Reputation: 59
I have the following numpy array:
array=[1,1,1,1,2,2,3,3,3,5,6,6,6,6,6,6,7]
I need to break this array into smaller arrays of same values such as
[1,1,1,1] and [3,3,3]
My code for this is as follows but it doesn't work:
def chunker(seq, size):
return (seq[pos:pos + size] for pos in range(0, len(seq)-size))
counter=0
sub_arr=[]
arr=[]
for i in range(len(array)):
if(array[i]==array[i+1]):
counter+=1
else:
break
subarr=chunker(array,counter)
arr.append(sub_arr)
array=array[counter:]
what is an efficient to break down the array into smaller arrays of equal/same values?
Upvotes: 2
Views: 405
Reputation: 12410
A numpy solution for floats and integers:
import numpy as np
a = np.asarray([1,1,1,1,2,2,3,3,3,5,6,6,6,6,6,6,7])
#calculate differences between neighbouring elements and get index where element changes
#sample output for index would be [ 4 6 9 10 16]
index = np.where(np.diff(a) != 0)[0] + 1
#separate arrays
print(np.split(a, index))
Sample output:
[array([1, 1, 1, 1]), array([2, 2]), array([3, 3, 3]), array([5]), array([6, 6, 6, 6, 6, 6]), array([7])]

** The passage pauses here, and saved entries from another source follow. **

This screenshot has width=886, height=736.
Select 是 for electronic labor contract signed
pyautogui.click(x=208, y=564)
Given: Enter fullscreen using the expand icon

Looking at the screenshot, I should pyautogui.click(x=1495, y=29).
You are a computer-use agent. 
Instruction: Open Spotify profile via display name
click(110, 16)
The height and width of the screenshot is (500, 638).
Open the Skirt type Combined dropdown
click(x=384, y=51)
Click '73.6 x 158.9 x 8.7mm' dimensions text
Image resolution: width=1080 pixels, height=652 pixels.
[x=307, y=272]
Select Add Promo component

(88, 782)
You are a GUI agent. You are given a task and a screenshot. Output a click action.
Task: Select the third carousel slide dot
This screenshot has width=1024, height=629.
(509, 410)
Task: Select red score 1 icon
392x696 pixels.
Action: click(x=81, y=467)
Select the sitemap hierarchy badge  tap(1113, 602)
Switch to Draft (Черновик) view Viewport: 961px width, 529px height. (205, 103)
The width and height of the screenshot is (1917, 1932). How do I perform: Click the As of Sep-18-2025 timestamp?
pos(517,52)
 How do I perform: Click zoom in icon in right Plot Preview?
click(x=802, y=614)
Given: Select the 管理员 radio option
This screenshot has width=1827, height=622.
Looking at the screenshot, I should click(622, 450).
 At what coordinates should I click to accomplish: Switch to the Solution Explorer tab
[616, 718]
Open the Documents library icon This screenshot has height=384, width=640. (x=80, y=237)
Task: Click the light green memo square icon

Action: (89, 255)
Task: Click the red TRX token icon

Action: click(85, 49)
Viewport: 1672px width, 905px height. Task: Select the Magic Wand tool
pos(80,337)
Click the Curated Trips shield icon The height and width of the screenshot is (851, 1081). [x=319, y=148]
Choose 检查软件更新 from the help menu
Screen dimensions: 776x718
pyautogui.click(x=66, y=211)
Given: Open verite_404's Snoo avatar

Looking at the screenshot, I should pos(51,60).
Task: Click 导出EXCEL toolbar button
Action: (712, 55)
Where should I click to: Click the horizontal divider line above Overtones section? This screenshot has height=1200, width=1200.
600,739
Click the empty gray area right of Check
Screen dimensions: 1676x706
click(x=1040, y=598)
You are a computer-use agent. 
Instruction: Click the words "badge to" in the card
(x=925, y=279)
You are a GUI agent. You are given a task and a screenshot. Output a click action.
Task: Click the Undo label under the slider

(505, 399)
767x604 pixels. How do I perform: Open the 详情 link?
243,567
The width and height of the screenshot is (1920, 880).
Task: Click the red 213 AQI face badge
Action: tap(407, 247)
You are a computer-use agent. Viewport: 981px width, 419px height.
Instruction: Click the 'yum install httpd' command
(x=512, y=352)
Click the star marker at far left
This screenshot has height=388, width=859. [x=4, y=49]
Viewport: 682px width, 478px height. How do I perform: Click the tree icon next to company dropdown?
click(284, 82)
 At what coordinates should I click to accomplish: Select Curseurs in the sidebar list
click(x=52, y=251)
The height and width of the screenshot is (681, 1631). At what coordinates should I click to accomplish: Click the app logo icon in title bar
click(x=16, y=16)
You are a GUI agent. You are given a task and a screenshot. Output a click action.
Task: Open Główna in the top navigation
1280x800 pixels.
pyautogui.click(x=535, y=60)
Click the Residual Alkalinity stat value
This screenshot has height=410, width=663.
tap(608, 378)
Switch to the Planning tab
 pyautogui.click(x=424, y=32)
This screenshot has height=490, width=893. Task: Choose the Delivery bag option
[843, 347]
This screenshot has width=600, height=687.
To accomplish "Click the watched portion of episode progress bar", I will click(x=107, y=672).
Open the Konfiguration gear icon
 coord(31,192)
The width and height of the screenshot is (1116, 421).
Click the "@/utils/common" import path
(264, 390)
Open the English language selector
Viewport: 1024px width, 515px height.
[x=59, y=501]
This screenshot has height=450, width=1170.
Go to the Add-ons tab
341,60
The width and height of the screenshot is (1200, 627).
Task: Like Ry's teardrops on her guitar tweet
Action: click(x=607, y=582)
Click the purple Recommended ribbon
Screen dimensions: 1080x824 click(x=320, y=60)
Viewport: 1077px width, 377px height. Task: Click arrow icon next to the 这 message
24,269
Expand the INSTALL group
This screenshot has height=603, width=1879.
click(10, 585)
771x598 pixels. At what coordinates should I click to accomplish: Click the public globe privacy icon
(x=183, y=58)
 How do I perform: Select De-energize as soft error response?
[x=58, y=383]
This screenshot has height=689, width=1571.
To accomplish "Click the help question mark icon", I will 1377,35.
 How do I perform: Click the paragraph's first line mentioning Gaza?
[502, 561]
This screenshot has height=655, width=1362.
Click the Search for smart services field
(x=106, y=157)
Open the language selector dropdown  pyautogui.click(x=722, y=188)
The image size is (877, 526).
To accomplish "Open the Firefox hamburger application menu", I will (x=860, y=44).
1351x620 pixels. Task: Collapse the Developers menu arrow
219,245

If you had strings, this method naturally wouldn't work. Then you should go with DyZ's itertools
approach.
Upvotes: 3
Reputation: 21264
Here's an approach using Pandas:
import pandas as pd
(pd.Series(array)
.value_counts()
.reset_index()
.apply(lambda x: [x["index"]] * x[0], axis=1))
Explanation:
First, convert array
to a Series, and use value_counts()
to get a count of each unique entry:
counts = pd.Series(array).value_counts().reset_index()
index 0
0 6 6
1 1 4
2 3 3
3 2 2
4 7 1
5 5 1
Then recreate each repeated-element list, using apply()
:
counts.apply(lambda x: [x["index"]] * x[0], axis=1)
0 [6, 6, 6, 6, 6, 6]
1 [1, 1, 1, 1]
2 [3, 3, 3]
3 [2, 2]
4 [7]
5 [5]
dtype: object
You can use the .values
property to convert from a Series of lists to a list of lists, if needed.
Upvotes: 0
Reputation: 57033
NumPy has poor support for such grouping. I suggest using itertools
that operate on lists.
from itertools import groupby
[np.array(list(data)) for _,data in itertools.groupby(array)]
#[array([1, 1, 1, 1]), array([2, 2]), array([3, 3, 3]), \
# array([5]), array([6, 6, 6, 6, 6, 6]), array([7])]
This is not necessarily the most efficient method, because it involves converstions to and from lists.
Upvotes: 2